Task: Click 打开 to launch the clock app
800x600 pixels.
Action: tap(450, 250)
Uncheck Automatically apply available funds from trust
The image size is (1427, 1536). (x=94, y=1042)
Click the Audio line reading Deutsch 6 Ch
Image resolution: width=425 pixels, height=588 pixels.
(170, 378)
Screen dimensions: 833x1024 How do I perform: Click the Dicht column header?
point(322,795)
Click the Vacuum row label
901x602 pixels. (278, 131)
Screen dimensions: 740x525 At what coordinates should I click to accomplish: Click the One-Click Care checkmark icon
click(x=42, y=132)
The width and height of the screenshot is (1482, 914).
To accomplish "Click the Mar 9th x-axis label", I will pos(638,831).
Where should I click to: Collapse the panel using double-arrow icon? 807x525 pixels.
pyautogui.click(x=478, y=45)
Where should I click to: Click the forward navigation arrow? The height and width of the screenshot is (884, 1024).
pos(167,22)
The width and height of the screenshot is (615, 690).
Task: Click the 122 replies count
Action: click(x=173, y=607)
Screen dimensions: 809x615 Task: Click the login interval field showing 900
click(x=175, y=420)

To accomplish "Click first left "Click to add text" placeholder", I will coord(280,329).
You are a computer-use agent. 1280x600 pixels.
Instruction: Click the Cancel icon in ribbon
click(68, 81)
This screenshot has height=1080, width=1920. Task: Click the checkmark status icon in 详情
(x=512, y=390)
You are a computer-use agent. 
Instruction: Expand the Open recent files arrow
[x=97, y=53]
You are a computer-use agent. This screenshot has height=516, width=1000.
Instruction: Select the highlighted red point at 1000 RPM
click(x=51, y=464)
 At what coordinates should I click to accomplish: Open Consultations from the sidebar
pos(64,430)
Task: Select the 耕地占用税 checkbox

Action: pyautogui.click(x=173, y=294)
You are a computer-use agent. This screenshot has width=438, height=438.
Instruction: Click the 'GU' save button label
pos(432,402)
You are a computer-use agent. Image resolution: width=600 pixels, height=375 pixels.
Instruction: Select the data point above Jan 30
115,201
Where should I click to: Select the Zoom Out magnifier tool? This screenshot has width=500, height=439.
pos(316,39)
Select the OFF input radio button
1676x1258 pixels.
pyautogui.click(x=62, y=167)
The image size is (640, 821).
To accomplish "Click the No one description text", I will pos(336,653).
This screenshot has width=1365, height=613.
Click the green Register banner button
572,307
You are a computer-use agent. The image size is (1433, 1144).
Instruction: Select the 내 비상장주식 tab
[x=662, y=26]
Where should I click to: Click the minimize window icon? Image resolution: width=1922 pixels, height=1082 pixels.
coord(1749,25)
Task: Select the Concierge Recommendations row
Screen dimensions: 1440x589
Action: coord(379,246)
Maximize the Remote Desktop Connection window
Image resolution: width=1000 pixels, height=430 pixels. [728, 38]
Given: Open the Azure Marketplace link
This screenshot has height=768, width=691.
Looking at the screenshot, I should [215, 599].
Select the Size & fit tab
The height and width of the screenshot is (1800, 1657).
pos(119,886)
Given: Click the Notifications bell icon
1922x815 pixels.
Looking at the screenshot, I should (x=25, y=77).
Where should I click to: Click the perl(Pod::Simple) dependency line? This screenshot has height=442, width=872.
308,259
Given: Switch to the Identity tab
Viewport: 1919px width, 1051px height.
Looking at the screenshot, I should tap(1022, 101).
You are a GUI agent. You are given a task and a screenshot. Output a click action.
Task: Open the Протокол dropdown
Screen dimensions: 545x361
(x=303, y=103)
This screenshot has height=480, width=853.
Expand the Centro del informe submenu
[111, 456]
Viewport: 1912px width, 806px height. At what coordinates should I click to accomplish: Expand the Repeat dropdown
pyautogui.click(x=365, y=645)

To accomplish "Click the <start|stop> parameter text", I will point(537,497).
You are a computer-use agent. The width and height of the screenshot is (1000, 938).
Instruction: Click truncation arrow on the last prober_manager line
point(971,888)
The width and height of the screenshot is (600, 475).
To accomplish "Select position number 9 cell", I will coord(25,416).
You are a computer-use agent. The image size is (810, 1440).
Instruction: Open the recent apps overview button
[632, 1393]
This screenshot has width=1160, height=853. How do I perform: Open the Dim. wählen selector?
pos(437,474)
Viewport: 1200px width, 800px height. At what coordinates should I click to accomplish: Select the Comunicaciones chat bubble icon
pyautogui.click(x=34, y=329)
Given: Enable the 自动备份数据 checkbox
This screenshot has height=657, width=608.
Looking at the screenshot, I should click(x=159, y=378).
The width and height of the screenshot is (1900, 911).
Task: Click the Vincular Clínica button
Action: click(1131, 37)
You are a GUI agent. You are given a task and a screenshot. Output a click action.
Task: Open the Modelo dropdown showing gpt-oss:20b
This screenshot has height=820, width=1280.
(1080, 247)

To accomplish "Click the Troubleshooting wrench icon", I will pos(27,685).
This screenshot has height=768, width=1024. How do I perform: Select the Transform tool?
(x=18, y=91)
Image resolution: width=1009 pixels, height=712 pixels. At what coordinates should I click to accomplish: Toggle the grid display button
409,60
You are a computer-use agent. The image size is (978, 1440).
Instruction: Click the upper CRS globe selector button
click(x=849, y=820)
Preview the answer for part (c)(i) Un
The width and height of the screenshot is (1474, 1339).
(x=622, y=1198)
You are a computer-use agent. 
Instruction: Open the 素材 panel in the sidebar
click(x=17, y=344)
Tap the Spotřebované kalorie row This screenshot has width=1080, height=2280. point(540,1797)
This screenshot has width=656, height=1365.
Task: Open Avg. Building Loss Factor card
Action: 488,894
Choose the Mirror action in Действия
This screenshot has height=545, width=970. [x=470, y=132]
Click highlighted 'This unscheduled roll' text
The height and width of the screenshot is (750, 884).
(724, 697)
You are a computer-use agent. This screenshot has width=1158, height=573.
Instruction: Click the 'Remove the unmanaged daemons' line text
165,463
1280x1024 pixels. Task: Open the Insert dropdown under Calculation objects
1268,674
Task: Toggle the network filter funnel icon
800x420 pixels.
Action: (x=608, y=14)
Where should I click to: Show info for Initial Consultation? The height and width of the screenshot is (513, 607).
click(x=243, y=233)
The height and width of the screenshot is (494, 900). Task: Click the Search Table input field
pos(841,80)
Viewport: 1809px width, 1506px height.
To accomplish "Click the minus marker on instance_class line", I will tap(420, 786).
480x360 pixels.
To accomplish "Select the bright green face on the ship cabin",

_Work required_: Please copy the lines above from the line with "Screen dimensions: 545x361" up to and including the line with "You are a computer-use agent. The width", exactly as written and with nothing else.

_Output of the task_:
Screen dimensions: 545x361
(x=303, y=103)
This screenshot has height=480, width=853.
Expand the Centro del informe submenu
[111, 456]
Viewport: 1912px width, 806px height. At what coordinates should I click to accomplish: Expand the Repeat dropdown
pyautogui.click(x=365, y=645)

To accomplish "Click the <start|stop> parameter text", I will point(537,497).
You are a computer-use agent. The width and height of the screenshot is (1000, 938).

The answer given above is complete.